It's been a rough year for Idaho horse owners as yet another infectious disease makes its rounds across the state. The Idaho State Department of Agriculture warned horse owners back in March of a highly-contagious case of equine herpevirus, and this week, they confirmed a case of equine infectious anemia (EIA).
EIA, also known to horse people as "swamp fever," is most commonly transmitted via biting insects, and if not treated, it can be fatal for horses. Initial symptoms include a low-grade fever and lethargy, and most infected horses progress toward rapid weight loss, tissue yellowing, anemia, and swelling in the limbs. Part of the danger associated with EIA is the fact symptoms often start off subtle and can go unnoticed for weeks. During that time, infected horses pose serious risk of passing on the illness to other horses.
A insect that bites an infected horse can then move on to its next victim and spread the disease. The disease has also been known to spread through needles and other equipment contaminated with infected blood.

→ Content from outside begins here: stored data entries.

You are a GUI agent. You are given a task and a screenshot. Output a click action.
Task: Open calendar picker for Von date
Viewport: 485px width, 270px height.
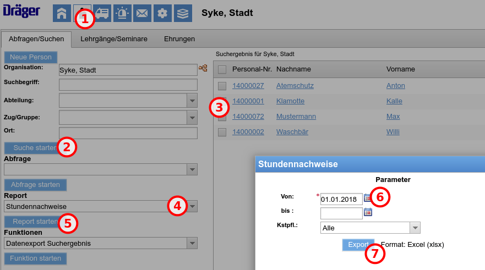click(x=368, y=198)
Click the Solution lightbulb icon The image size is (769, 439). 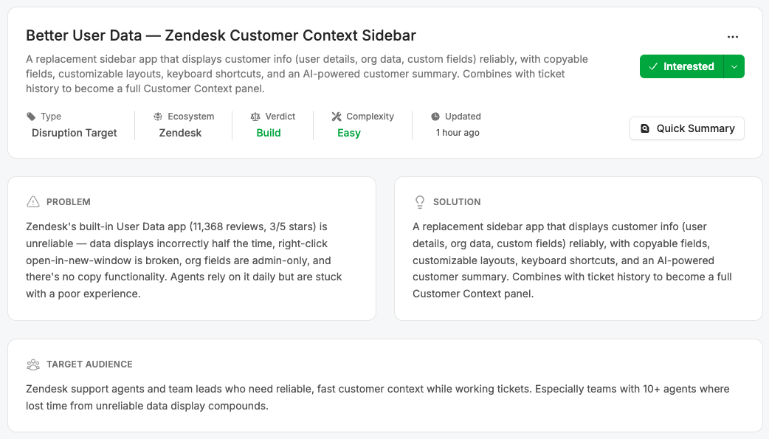pos(420,201)
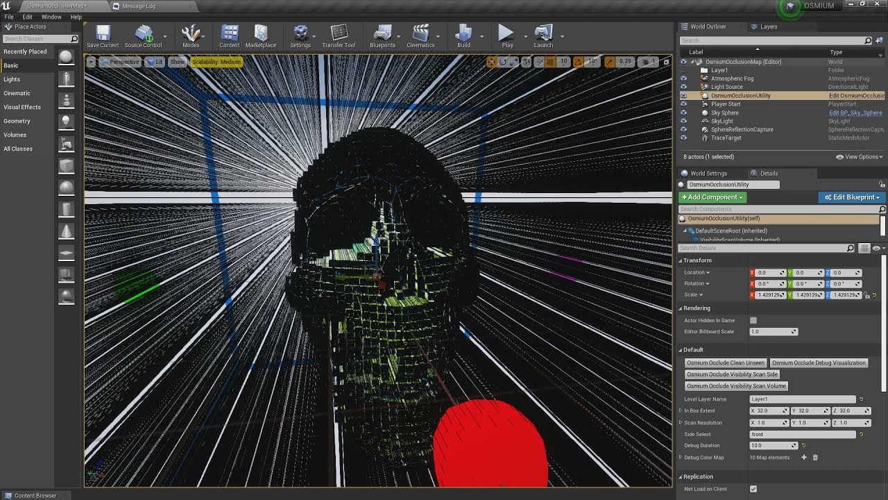Open the editor Settings icon

tap(300, 33)
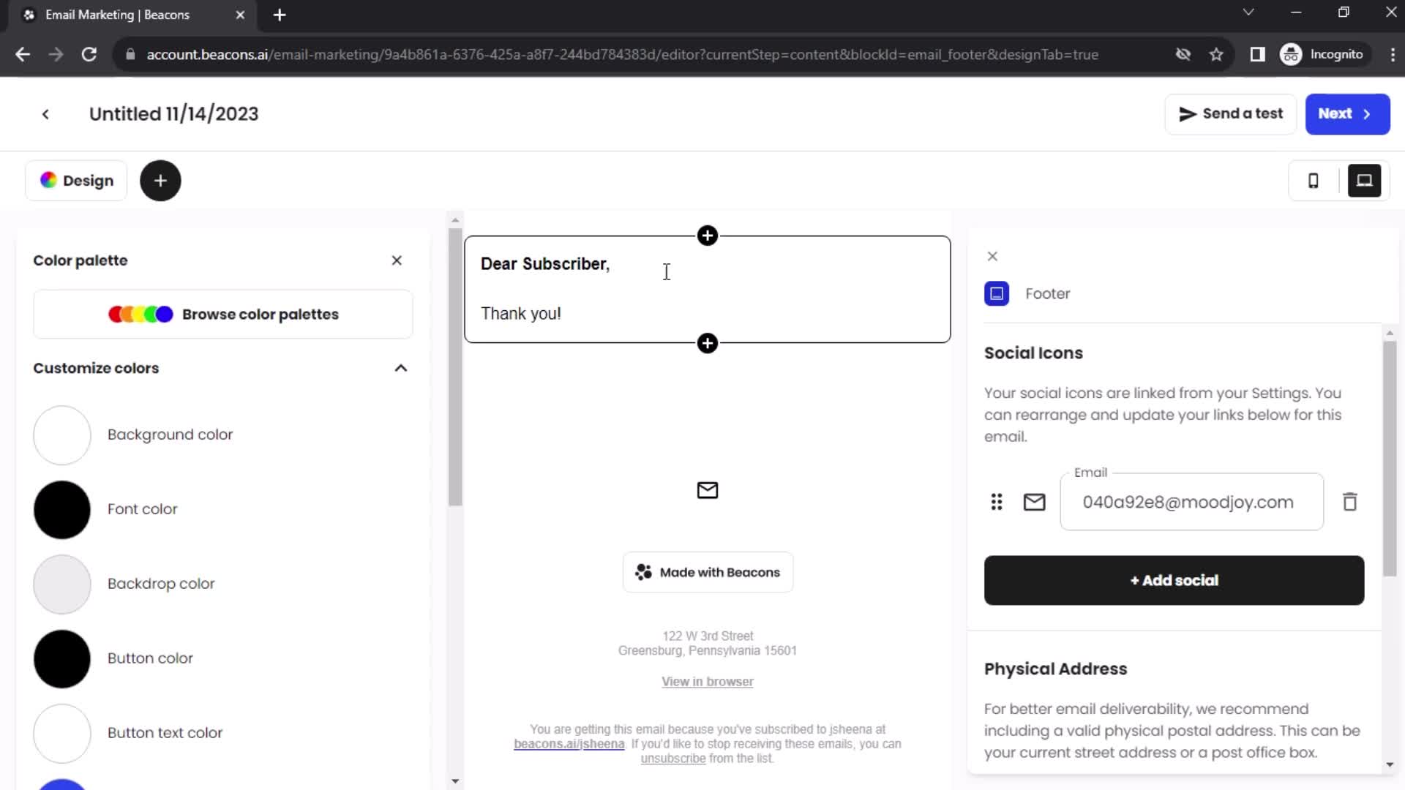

Unfortunately, there is no treatment or vaccine for EIA. A Coggins test is used to identify infected horses, and quarantine is important to stop the disease from spreading. This type of test is required every time a horse crosses state lines, and Idaho veterinarians are now encouraging all horse owners to perform the test regardless of future travel plans. Without proper precautions, the disease can easily spread through herds to infect large populations of horses.
Infected horses are required to be quarantined for life, and catching symptoms early is the key to stopping the spread of infection. If your horse seems overly tired or feverish, veterinarians encourage you to separate them from other equines and have them tested for EIA.